Fair disclaimer: I haven’t read any other Jami Attenberg novels which means that there can’t be any bias to this review. Right? It should be said that I was sent an advance copy of Saint Mazie two years ago, but never was able to get around to it. It’s always stayed at the top of my to-read list, especially after J. Ryan Stradal told me it was one of his favorite books of the year. Nevertheless it persisted at the top of my unending stack of books, until now. Until I read All Grown Up.

I can be really honest here and say that I didn’t know a lot about All Grown Up before reading it. Sometimes that’s a better choice for me when it comes to reading a new book. Fresh eyes, fresh perspective. Even though it only was releasing in about a month’s time, I decided to give it a go one Sunday afternoon. Having never read any of Attenberg’s writing, I was pleasantly surprised how quickly I was sprinting through the book; it’s a short one, clocking in almost precisely at 200 pages. The novel tells the story of Andrea Bern, a single, almost 40 year old New Yorker sans kids. The kids part is by choice. She works in advertising (unhappily), recreationally enjoys drugs (occasionally) and volleys herself from relationship to relationship (repeatedly). She was once an artist, but has since given up her days of sketching the Empire State Building. She used to fill sketchbooks full of drawings of New York City’s most famous building but now those books sit untouched in her apartment. She attends therapy on a semi-regular basis, full well knowing her own problems but hoping that a therapist can reinforce and help her fully realize what she needs to do to improve her life.

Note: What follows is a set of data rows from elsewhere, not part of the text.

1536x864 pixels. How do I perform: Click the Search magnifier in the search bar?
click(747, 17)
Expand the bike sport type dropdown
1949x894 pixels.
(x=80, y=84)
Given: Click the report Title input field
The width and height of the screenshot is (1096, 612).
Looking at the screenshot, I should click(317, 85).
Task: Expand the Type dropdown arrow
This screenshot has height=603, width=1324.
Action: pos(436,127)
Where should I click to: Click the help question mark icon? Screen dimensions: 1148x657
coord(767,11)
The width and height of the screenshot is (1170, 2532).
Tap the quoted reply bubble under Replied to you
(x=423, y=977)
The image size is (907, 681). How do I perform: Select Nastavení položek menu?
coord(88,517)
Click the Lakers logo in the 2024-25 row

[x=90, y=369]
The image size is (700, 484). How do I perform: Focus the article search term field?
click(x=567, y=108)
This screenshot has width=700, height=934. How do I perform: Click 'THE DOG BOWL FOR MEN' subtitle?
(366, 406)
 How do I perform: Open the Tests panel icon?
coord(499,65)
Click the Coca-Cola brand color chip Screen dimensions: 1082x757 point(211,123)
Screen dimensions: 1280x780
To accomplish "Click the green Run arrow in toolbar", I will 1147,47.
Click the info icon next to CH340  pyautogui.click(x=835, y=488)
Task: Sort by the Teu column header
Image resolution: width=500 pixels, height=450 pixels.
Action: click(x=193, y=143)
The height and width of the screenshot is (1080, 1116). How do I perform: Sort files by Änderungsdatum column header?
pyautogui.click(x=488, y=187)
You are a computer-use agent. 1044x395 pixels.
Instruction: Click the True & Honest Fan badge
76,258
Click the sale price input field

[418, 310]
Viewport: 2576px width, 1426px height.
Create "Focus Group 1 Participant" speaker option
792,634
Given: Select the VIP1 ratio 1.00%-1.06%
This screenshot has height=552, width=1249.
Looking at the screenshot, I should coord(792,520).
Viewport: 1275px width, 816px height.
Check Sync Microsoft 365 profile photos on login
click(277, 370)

All Grown Up is funny and sad and heartwarming and poignant. It knows right where your buttons are and isn’t afraid to push them. Attenberg (obviously) does a fantastic job of drawing on her own experiences as a woman to create this amazing story of another woman, all the while making it wholly accessible for men too. I’ll be the first to admit that more of this novel resonated with me than most books that I’ve read that were written by men, about male characters. It’s split setting simultaneously makes you want to live in the woods, all the while making you yearn for the bustling city. It’s a how-to book disguised as a novel that teaches the reader how to be more honest and more human than they ever could have expected.

Rating: 4.5 out of 5 – All Grown Up teaches. It teaches you how to be honest and human and how to not be okay. It’s therapy for those procrastinating on their own therapy appointments.